## What the task requires:
From the entries that follow, gather each line holding the word "email".

(Input Opens)

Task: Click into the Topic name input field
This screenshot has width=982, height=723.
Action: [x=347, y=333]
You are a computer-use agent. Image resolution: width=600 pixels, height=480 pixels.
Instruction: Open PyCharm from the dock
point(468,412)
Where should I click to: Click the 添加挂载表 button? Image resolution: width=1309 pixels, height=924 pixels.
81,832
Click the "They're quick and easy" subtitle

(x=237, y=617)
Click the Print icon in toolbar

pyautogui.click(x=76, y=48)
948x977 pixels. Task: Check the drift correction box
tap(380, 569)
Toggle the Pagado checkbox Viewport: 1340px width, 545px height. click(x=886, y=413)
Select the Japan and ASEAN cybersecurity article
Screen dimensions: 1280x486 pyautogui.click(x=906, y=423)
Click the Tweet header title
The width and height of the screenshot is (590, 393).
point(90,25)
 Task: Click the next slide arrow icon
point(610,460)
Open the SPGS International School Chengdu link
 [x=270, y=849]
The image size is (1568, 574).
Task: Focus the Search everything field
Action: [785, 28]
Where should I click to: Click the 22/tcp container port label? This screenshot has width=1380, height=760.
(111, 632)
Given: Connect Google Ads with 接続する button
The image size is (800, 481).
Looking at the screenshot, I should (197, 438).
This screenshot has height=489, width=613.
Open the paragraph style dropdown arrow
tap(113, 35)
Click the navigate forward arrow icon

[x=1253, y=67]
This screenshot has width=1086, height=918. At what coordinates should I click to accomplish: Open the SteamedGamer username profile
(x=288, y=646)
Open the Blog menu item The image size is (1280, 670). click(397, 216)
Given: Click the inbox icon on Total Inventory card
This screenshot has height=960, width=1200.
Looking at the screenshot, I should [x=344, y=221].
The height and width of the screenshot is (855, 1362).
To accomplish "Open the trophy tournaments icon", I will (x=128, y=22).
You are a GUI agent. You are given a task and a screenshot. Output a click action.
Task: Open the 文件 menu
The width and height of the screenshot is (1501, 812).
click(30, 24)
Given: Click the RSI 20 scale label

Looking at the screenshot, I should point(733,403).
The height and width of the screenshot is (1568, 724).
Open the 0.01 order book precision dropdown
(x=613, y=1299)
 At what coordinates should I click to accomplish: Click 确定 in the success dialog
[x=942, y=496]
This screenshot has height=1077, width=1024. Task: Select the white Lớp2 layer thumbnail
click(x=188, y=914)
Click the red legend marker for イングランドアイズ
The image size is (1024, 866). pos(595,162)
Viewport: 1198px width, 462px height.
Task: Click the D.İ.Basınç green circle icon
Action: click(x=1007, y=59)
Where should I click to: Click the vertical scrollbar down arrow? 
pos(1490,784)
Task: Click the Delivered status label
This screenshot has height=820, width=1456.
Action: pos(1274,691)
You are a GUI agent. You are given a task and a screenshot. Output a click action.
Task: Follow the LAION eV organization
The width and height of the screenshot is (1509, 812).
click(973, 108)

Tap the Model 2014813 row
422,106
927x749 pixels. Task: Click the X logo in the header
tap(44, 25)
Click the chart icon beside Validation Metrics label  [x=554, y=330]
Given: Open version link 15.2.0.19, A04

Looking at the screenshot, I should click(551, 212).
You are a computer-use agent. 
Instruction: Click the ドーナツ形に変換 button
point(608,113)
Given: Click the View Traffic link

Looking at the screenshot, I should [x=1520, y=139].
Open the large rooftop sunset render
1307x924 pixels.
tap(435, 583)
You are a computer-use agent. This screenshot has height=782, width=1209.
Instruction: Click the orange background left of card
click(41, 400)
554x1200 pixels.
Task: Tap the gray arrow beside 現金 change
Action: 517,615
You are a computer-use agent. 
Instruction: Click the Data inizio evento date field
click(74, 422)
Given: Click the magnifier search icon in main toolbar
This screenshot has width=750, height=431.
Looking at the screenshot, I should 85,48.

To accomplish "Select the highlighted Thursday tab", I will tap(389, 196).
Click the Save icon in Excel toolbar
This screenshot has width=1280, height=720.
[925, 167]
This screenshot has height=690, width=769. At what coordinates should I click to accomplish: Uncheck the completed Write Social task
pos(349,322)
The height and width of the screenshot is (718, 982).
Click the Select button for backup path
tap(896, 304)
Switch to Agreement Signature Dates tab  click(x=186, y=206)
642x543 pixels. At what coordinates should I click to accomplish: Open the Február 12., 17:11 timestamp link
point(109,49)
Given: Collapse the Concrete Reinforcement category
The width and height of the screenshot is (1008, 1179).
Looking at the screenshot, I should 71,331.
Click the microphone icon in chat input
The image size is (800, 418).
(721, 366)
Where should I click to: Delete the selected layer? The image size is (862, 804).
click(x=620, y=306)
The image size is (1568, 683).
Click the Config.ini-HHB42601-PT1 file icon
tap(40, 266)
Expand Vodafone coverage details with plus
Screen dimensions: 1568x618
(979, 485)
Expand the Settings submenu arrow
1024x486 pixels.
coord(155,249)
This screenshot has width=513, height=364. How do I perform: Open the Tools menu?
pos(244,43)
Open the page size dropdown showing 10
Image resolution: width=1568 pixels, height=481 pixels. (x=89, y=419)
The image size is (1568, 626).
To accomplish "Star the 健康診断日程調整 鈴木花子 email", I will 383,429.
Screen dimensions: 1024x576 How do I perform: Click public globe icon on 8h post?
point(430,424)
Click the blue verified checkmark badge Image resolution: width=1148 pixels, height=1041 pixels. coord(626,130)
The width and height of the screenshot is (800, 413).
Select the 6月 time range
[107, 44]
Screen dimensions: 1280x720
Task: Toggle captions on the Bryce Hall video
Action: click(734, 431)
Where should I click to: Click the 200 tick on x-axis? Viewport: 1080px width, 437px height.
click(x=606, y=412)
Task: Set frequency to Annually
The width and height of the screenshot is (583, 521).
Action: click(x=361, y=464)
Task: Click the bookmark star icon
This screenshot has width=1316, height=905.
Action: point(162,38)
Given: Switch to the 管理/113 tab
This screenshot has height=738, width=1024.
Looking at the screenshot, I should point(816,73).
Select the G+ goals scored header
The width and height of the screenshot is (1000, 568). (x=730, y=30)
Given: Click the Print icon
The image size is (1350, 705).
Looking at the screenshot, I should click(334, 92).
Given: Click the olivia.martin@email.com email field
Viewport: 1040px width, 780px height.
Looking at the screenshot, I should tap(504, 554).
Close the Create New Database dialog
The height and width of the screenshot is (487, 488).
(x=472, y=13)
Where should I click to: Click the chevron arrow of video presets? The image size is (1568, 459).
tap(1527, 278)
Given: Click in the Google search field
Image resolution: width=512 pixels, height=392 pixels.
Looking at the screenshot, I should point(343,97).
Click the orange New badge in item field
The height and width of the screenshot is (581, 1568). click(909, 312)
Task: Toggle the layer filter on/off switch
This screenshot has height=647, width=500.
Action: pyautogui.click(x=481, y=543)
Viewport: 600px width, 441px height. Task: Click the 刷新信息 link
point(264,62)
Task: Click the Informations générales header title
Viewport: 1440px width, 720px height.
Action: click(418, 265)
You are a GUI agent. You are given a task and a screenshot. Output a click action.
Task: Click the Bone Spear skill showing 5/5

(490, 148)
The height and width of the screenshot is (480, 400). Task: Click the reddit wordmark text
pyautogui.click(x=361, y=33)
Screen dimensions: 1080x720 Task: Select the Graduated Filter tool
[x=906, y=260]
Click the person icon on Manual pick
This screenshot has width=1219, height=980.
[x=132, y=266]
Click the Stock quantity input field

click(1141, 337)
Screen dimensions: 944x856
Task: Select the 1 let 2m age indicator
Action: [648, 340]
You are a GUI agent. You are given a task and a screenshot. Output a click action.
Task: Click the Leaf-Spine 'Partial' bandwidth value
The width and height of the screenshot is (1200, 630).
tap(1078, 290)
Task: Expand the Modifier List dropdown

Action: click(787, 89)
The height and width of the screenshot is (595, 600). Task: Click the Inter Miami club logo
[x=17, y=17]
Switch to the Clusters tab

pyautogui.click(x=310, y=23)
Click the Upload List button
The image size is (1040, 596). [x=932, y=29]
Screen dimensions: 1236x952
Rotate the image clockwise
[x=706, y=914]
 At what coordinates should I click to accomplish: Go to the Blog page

(Input Closes)

## Written response:
To accomplish "Star the 健康診断日程調整 鈴木花子 email", I will 383,429.
Given: Click the olivia.martin@email.com email field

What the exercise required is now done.